Repeat exactly the lines from the start of the entries below through the line containing "Given: Click the save icon in title bar". Omit the rest.

Collected data:
⁂
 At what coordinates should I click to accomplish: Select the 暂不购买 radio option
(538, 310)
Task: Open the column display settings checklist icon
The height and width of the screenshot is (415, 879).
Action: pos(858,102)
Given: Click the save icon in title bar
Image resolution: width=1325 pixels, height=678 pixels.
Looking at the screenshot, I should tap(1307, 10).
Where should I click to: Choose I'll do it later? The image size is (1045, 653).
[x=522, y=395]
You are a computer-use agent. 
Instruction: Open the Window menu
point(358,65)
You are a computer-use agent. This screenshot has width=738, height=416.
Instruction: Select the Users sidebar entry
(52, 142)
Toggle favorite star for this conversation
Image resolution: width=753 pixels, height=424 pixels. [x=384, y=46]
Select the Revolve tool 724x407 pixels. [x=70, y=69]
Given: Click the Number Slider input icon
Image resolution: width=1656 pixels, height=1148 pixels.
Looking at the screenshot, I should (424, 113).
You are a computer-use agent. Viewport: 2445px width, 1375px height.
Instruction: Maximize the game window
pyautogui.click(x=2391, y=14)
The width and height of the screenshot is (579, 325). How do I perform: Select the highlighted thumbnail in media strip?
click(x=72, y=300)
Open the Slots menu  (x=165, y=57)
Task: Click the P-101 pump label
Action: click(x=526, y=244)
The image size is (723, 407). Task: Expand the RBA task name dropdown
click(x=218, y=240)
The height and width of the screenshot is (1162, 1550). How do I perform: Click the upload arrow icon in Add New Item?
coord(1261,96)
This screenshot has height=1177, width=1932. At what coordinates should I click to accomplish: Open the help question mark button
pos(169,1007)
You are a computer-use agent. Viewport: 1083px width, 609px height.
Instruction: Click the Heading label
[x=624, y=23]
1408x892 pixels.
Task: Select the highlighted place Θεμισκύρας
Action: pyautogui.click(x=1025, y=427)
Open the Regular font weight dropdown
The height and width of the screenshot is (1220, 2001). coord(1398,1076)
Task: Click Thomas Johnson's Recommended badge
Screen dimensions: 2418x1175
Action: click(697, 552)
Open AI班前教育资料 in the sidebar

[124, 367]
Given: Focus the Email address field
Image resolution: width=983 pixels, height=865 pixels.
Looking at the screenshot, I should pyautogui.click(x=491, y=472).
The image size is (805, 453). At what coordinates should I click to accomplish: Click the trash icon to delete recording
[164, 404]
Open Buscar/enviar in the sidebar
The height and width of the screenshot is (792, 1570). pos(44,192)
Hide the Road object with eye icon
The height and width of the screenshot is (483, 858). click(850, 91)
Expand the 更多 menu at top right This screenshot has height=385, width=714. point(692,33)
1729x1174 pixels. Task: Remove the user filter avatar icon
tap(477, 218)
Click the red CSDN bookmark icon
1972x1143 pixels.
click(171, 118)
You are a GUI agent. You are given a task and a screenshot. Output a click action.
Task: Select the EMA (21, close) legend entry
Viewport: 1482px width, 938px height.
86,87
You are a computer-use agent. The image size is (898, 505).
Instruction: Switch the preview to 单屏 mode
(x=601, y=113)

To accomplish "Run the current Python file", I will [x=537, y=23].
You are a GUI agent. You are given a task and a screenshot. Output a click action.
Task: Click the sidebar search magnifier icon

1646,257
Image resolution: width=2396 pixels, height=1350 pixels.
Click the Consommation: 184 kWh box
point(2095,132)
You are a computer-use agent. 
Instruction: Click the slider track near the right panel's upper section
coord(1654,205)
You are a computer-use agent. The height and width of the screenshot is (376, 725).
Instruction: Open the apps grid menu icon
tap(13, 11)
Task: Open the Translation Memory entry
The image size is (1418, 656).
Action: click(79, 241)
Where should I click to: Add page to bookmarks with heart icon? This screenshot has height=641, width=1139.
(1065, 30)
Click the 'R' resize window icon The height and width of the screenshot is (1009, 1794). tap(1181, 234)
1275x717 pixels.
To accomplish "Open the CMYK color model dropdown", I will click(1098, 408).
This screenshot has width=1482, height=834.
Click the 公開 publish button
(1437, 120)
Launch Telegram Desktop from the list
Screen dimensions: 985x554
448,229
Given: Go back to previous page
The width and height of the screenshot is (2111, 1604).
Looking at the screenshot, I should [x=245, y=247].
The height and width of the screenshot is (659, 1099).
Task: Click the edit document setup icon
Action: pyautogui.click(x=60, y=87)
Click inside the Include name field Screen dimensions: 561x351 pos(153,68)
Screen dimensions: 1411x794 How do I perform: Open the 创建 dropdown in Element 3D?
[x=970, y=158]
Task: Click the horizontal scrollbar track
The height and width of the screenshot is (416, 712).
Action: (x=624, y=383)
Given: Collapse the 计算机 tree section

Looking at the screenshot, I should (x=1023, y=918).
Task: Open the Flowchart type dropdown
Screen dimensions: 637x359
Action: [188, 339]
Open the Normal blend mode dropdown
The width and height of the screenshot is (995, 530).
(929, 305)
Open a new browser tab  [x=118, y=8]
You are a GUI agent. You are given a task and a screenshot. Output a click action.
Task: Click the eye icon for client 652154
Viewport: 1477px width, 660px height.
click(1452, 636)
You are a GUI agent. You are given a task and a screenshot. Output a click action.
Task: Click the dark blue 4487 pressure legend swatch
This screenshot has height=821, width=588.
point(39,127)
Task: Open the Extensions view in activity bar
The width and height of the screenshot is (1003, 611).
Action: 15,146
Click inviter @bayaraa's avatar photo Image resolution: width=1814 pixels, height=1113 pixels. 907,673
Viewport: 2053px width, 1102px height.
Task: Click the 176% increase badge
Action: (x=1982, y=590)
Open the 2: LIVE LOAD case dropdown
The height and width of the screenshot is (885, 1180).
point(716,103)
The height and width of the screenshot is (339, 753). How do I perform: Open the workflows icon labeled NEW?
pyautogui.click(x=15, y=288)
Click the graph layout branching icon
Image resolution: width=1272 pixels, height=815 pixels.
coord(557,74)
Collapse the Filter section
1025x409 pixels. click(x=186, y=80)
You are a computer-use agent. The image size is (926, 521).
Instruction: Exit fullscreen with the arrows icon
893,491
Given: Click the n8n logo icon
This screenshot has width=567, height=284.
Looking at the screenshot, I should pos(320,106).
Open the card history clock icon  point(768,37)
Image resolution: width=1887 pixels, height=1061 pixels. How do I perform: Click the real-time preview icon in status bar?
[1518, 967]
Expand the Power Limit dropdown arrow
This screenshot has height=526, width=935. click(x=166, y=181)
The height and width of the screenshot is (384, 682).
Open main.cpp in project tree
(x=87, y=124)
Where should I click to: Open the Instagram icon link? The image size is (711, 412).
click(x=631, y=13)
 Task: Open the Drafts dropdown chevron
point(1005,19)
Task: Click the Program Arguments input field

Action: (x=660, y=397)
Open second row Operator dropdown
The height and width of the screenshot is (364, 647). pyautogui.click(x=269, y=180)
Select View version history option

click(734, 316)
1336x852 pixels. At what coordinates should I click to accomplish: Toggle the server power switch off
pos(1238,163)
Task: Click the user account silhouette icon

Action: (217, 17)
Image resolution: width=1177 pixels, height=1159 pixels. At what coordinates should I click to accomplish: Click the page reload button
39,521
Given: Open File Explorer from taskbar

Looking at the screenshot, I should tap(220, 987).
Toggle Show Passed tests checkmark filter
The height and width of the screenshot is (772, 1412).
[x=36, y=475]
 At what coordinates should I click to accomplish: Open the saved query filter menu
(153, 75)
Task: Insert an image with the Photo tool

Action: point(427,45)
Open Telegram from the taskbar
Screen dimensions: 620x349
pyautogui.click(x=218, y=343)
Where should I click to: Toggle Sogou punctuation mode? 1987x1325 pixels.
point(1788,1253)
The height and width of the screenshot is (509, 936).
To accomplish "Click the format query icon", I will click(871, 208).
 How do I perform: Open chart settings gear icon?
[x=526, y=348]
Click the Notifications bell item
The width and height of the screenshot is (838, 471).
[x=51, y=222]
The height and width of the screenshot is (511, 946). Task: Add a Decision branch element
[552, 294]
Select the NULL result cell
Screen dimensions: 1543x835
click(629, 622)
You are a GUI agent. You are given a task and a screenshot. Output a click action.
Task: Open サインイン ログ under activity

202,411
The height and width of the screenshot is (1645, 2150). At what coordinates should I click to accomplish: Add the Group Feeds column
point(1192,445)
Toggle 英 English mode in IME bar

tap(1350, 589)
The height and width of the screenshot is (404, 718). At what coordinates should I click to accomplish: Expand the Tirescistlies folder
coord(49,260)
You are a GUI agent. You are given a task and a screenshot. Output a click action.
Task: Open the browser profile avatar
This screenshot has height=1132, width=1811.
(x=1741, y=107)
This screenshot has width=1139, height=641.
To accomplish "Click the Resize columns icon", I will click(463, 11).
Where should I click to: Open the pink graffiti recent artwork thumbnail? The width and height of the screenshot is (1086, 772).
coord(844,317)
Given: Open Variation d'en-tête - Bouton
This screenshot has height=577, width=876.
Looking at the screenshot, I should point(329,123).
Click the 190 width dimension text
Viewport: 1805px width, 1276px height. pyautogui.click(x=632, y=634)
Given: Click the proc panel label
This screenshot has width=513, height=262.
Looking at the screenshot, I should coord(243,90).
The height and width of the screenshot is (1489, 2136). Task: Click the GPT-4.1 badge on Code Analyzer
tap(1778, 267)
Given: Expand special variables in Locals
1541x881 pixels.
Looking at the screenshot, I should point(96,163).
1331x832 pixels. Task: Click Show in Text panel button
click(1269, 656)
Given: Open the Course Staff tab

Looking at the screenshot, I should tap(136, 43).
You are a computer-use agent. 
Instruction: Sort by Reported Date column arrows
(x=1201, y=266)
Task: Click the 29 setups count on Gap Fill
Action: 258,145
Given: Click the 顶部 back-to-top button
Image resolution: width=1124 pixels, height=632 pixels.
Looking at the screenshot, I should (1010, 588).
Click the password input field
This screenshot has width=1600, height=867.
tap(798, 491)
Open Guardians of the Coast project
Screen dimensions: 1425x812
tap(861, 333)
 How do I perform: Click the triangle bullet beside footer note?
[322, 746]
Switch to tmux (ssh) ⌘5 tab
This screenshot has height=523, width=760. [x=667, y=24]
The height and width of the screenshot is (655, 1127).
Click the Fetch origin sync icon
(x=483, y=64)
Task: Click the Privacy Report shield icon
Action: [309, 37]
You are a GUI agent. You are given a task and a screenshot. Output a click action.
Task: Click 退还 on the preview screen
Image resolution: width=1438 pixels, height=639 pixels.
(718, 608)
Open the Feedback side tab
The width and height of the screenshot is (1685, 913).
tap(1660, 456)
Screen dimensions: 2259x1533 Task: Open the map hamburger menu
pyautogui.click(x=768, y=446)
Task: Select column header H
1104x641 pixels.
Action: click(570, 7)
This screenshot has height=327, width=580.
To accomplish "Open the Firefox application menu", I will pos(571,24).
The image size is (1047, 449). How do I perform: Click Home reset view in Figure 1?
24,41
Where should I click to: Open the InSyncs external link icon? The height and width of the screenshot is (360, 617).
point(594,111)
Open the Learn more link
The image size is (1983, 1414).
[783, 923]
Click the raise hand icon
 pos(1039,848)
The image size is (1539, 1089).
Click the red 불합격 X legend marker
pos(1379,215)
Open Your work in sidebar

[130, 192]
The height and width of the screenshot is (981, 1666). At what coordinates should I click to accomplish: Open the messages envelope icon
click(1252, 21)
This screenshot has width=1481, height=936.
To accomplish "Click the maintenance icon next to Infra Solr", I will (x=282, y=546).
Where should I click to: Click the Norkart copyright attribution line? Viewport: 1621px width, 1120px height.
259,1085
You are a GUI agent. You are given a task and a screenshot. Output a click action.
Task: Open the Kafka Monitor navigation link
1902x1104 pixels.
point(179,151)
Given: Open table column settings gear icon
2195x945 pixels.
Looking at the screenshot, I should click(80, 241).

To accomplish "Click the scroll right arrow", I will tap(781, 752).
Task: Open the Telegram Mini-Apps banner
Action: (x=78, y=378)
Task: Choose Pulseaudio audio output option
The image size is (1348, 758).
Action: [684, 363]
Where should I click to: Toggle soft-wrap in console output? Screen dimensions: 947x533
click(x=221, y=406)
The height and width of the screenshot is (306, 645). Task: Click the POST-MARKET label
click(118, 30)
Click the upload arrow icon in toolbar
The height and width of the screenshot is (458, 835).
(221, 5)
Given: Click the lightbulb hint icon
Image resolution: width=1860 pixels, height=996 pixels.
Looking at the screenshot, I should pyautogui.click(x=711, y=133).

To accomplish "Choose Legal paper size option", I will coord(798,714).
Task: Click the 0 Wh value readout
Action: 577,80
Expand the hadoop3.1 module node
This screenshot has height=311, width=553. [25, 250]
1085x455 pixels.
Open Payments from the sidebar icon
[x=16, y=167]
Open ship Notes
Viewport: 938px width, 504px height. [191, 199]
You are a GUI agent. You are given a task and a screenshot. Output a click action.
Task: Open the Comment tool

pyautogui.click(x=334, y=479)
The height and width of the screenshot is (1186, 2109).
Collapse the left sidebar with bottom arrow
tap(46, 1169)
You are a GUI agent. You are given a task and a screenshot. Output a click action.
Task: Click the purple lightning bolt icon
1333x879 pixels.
⁂
*Exercise output*
 At what coordinates should I click to accomplish: Select the 暂不购买 radio option
(538, 310)
Task: Open the column display settings checklist icon
The height and width of the screenshot is (415, 879).
Action: pos(858,102)
Given: Click the save icon in title bar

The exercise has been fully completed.